According to SPUR and the San Francisco
Chronicle, this is a surprisingly good tax reform since
the payroll tax can discourage hiring, while the gross receipts tax is
progressive to reduce the burden on small businesses. It’s part of a long-term
shift away from payroll taxes.
G: Permit 16-Year-Olds to Vote on Local Issues
I am generally in favor of expanding voting. This seems like an easy way to
increase engagement among young people.
H: Expedite Planning Process in Commercial Districts
San Francisco’s approval process is disgustingly bad. It
makes sense to expedite this process and remove the notification requirement for
some uses, reducing the barrier to entry for new businesses.
I: Real Estate Transfer Tax Increase
The city levies a transfer tax on real estate sales. This proposition would
increase the tax on property valued at $10+ million from approximately 3 percent
to approximately 6 percent. According to SPUR, the transfer tax
is highly volatile income source because it depends on both property value and
transaction volume. And San Francisco already has a high transfer tax rate.
Some proceeds would be spent on compensating landlords whose tenants didn’t pay
rent due to COVID-19 hardships. In my opinion, this spending is dubious at best.
Being a professional landlord is a speculative business: those who can’t weather
a market downturn shouldn’t get into it.
J: School District Parcel Tax
In 2018, voters passed a tax of $320 per parcel to fund the school district. The
measure was challenged in court over the required voter threshold to pass, and
until that dispute is resolved, the school district might not be allowed to
spend the money raised by the tax.
This proposition reduces the tax to $288 per parcel. It also requires a
two-thirds majority to pass, which would avoid the issue with the 2018 tax.

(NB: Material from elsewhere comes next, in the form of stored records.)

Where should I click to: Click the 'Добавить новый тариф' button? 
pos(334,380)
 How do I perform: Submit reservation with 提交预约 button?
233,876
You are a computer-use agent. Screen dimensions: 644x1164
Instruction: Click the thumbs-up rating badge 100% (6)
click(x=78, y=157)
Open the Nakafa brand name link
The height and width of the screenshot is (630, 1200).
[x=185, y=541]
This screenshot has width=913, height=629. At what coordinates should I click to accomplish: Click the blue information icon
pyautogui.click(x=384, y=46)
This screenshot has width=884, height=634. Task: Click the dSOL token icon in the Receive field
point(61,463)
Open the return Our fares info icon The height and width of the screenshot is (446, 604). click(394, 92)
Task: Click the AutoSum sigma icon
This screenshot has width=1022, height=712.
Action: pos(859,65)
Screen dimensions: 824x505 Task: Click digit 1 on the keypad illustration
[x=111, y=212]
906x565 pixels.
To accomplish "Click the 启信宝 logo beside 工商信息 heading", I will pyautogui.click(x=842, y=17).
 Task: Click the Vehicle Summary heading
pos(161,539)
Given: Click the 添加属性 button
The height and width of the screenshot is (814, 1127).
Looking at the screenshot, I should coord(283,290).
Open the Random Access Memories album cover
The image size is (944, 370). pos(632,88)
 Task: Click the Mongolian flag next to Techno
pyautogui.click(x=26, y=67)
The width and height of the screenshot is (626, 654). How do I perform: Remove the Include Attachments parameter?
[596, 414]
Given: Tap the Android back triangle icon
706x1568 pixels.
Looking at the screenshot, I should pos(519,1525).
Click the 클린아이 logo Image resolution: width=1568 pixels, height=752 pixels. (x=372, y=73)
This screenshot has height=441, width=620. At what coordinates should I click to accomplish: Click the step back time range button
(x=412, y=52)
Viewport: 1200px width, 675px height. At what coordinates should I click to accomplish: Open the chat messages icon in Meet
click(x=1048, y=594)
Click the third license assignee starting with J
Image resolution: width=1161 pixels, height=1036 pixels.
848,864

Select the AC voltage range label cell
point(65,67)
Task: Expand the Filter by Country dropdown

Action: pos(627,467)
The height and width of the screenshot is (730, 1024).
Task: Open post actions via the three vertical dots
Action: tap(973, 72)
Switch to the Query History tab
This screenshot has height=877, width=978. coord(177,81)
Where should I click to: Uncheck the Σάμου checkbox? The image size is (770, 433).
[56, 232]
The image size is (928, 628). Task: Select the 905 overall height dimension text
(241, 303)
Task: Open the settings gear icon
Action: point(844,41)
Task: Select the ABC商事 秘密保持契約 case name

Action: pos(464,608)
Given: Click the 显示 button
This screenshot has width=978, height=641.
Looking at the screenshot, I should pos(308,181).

K: Authorize City-developed Affordable Housing
Article 34 of California’s Constitution requires cities to receive voter
approval before constructing low-income housing projects or paying private
organizations to do so. This proposition authorizes San Francisco to construct
up to 10,000 units under Article 34.
L: Tax Companies with Large Executive Pay Disparity
This proposition increases the payroll and gross receipts tax rate of companies
whose ratio of executive to worker pay for workers in San Francisco exceeds 100
to 1. The Controller notes that this would increase tax revenues by $60 to $140
million. SPUR notes that the increase is small enough not to
affect the decision to do business in San Francisco and that companies may find
other ways to compensate executives.
I am voting no because it seems to be difficult to enforce, while not bringing
in much tax revenue or offering much of an incentive for more equal pay.
District ballot measures
RR: Caltrain Sales Tax
The US-101 corridor is the most economically productive road in the United
States. Caltrain is essential for moving workers between San Francisco and Santa
Clara counties, which will keep the region productive after the pandemic.
Caltrain currently faces a large budget shortfall from a decline in ridership.
This proposition would increase sales tax by 0.125 percentage points to fund
Caltrain’s operations and upcoming electrification.